Именины Нержина – часть быта марфинской шарашки, лишенного всякой прочности и уюта, в чем-то подобны празднованию Рождества. Вместо стола – составленные вместе тумбочки неодинаковой высоты, вместо скатерти – ярко-зеленая трофейная бумага. Именинник занимает место на подоконнике, его гости – на кроватях. Вместо закуски на «столе» оказываются печенье, тянучка, вместо бокалов – бумажные, пластиковые и стеклянные стаканчики, вместо вина – малоалкогольная жидкость, которая однако «с нетерпением ожидалась».
Тайный характер этой пиршественной радости тоже заставляет вспомнить о скудной и бедной обстановке Рождества. Вместе с тем в описании именин главного героя просматриваются черты и другой традиции. Так, Нержин останавливает воспоминания друзей о «пиршественных столах» на воле: «Не все так черно в нашей жизни! Вот именно этого вида счастья – мужского вольного лицейского стола, обмена свободными мыслями без боязни, без укрыва – этого счастья ведь не было у нас на воле?» Именины, таким образом, оказываются проявлением братства, знаком тайной свободы. Они восходят к лицейским пирам А. С. Пушкина и помогают в «немой борьбе» с режимом.

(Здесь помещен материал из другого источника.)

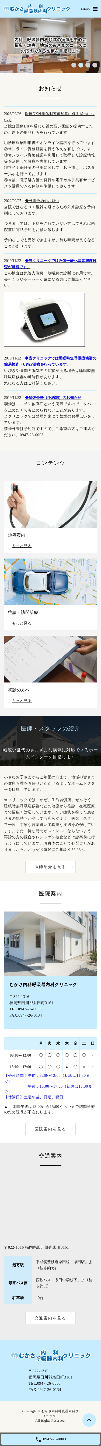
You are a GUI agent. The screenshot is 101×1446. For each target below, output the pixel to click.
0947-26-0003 (32, 435)
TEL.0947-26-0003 (25, 1009)
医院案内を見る (51, 1129)
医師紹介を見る (51, 867)
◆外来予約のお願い (42, 201)
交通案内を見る (51, 1318)
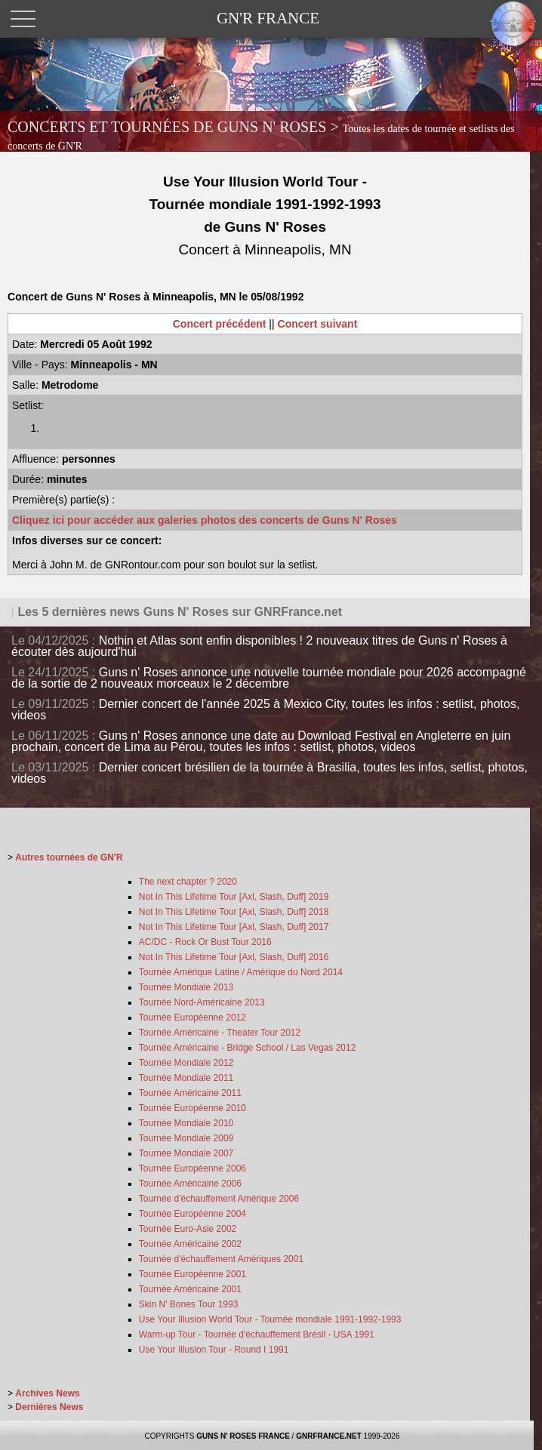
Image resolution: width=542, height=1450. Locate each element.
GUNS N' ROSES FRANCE (243, 1436)
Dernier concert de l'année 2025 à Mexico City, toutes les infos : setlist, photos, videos (265, 709)
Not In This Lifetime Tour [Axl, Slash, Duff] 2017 (233, 927)
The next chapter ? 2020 (188, 881)
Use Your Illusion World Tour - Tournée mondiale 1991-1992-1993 (270, 1319)
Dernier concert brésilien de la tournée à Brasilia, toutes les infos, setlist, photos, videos (269, 773)
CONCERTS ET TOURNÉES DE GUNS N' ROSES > (261, 135)
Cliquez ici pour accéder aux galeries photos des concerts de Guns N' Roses (204, 520)
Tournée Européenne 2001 (192, 1274)
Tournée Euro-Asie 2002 (187, 1229)
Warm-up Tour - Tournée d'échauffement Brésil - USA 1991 (256, 1334)
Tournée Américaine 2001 (190, 1289)
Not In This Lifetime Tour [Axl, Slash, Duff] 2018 (233, 912)
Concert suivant (318, 324)
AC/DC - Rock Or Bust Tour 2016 (205, 942)
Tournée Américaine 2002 (190, 1244)
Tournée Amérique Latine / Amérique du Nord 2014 (241, 972)
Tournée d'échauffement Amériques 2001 (221, 1259)
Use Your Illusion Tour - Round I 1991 (214, 1349)
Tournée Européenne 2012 (192, 1017)
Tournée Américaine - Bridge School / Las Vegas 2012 (247, 1047)
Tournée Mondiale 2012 (186, 1062)
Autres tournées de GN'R (68, 857)
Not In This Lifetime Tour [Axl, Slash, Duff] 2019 (233, 896)
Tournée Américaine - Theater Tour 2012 (219, 1032)
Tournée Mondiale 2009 (186, 1138)
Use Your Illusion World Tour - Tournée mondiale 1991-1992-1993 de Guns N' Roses (265, 215)
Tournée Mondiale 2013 (186, 987)
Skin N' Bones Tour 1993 (188, 1304)
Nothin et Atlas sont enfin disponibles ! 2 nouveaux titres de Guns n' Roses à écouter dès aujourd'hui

Исполнено глубокого смысла и описание последнего обеда арестантов перед этапом. Обед предваряется маленьким бунтом, так как заключенных в этот день «со снабжения сняли». Трапеза переживается как заговенье перед «постом» жизни на этапе. Она проходит в полном молчании, в сопровождении несложных мыслей, полностью сосредоточенных на каждой детали самого процесса поглощения пищи: «вот наварный суп, несколько жидковатый, но с ощутимым мясным духом; вот эту ложку, и еще эту с жировыми звездочками и белыми разваренными волокнами я отправляю в себя; теплой влагой она проходит по пищеводу, опускается в желудок – а кровь и мускулы мои заранее ликуют, предвидя новую силу и новое пополнение». Сообщается также, что арестантов второго лишили, третьего вообще не дали, а отправили на этап в машинах с иронически-зловещими надписями на четырех языках, снова содержащими образы еды, – «хлеб» и «мясо».

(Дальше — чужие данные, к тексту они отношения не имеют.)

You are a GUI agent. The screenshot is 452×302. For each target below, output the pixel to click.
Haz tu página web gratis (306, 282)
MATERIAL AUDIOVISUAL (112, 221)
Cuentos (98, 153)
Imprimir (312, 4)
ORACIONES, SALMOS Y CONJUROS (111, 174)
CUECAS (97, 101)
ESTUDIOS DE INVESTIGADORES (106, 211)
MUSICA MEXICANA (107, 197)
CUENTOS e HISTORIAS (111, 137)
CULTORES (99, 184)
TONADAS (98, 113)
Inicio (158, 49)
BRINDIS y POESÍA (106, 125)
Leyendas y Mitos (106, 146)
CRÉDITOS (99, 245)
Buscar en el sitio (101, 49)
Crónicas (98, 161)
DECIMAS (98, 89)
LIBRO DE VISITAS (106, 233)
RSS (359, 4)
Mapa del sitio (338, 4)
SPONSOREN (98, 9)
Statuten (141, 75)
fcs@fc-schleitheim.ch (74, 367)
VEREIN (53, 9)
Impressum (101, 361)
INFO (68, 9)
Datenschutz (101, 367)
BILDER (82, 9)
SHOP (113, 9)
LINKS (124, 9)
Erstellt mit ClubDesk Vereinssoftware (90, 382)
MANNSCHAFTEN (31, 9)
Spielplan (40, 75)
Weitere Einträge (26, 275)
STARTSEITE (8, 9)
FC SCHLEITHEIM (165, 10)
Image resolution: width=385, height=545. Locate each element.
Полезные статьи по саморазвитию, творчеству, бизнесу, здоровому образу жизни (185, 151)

Образ последнего обеда многозначен. Во-первых, в нем отчетливо проступают черты Тайной Вечери как собрания перед последними испытаниями и страданиями. Во-вторых, здесь кроется важная социально-философская мысль, полемичная по отношению к «передовому мировоззрению» с его якобы романтическоими устремлениями и презрением к обыкновенному, стабильному. Не случайно Нержин вспоминает русскую пословицу – «для мяса люди замуж идут, для щей женятся», подчеркивая в ней отсутствие лукавства и «выкорчивания из себя обязательно высоких стремлений». Одновременно Солженицын показывает, что при сталинском режиме людей очищали «от наклонности к оседлой жизни, от тяготения к мещанскому уюту», от любой надежды на что-то прочное и устойчивое, символом чего всегда была трапеза.

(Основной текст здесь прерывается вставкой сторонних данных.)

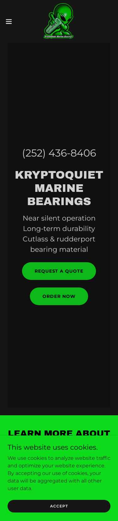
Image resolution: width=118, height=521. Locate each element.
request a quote (59, 271)
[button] (11, 21)
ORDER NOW (59, 296)
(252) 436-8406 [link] (59, 153)
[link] (59, 21)
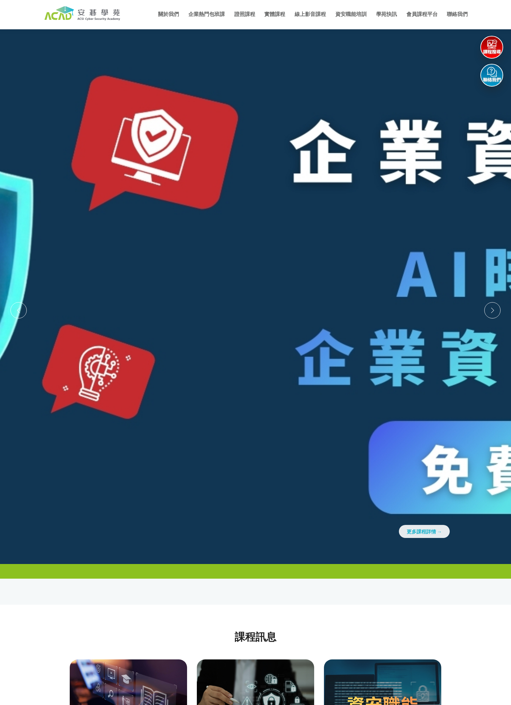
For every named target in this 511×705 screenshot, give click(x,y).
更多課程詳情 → (424, 531)
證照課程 (244, 14)
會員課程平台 (422, 14)
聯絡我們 (457, 14)
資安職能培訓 (351, 14)
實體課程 (274, 14)
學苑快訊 (386, 14)
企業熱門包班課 (206, 14)
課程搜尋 (492, 51)
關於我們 (168, 14)
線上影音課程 (310, 14)
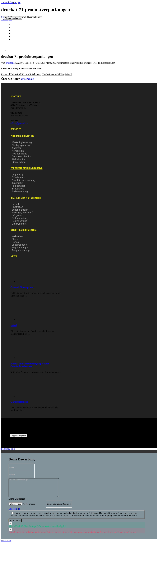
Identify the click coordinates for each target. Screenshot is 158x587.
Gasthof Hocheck (19, 401)
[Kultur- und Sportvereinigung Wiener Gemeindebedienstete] (29, 357)
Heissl (13, 325)
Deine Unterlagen (17, 502)
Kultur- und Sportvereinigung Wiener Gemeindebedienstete (29, 365)
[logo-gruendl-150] (15, 14)
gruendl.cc (10, 63)
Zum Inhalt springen (10, 2)
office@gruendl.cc (19, 123)
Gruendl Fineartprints (21, 287)
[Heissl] (29, 319)
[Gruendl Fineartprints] (29, 281)
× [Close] (10, 527)
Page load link (8, 449)
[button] (22, 136)
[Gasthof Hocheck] (29, 396)
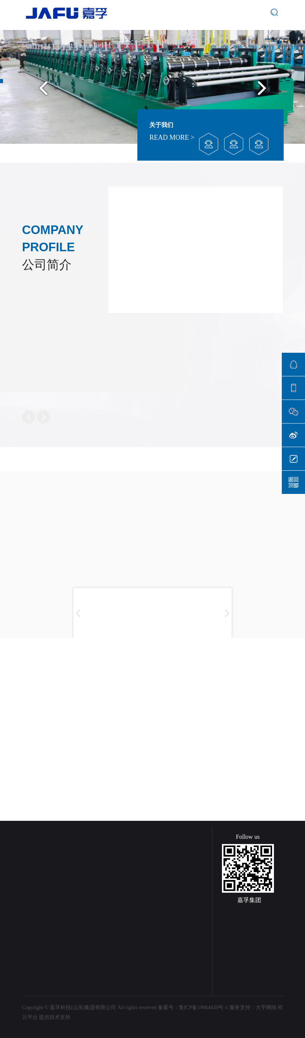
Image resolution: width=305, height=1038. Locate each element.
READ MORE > (171, 137)
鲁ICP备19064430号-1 (203, 1007)
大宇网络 (266, 1007)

Житейской оседлостью, однако, лучшие герои Солженицына могут поступиться в том случае, если стремление к благоустроенному существованию вступает в противоречие с требованиями совести. Они выбирают «голодную пайку сырого хлеба» не из гордости и презрения к мещанскому уюту, а ради мира со своей совестью: «в душах их был мир с самим собой». Их поведение – поведение людей, бросающих вызов социальной системе, основанной на материалистических ценностях, подавляющей личность и ее свободу. Мечты Сталина о порабощении людей с помощью продуманной системы питания и снабжения встречают серьезный отпор со стороны людей, не желающих торговать своей совестью за сытный кусок хлеба.
Особый интерес в ракурсе нашей темы представляет финал романа. Он выводит повествование, можно сказать, на международный уровень, звучание его горько-иронично. В завершающей части изображен незадачливый корреспондент газеты «Либерасьон», который, завидев машины с арестантами в виде автофургонов с продуктами, пишет: «На улицах Москвы то и дело встречаются автофургоны с продуктами, очень опрятные, санитарно-безупречные. Нельзя не признать снабжение столицы превосходным». Поверхностное и легкомысленное понимание корреспондентом происходящего в советской России контрастно противоположно солженицынской интерпретации существа жизни в тоталитарном государстве.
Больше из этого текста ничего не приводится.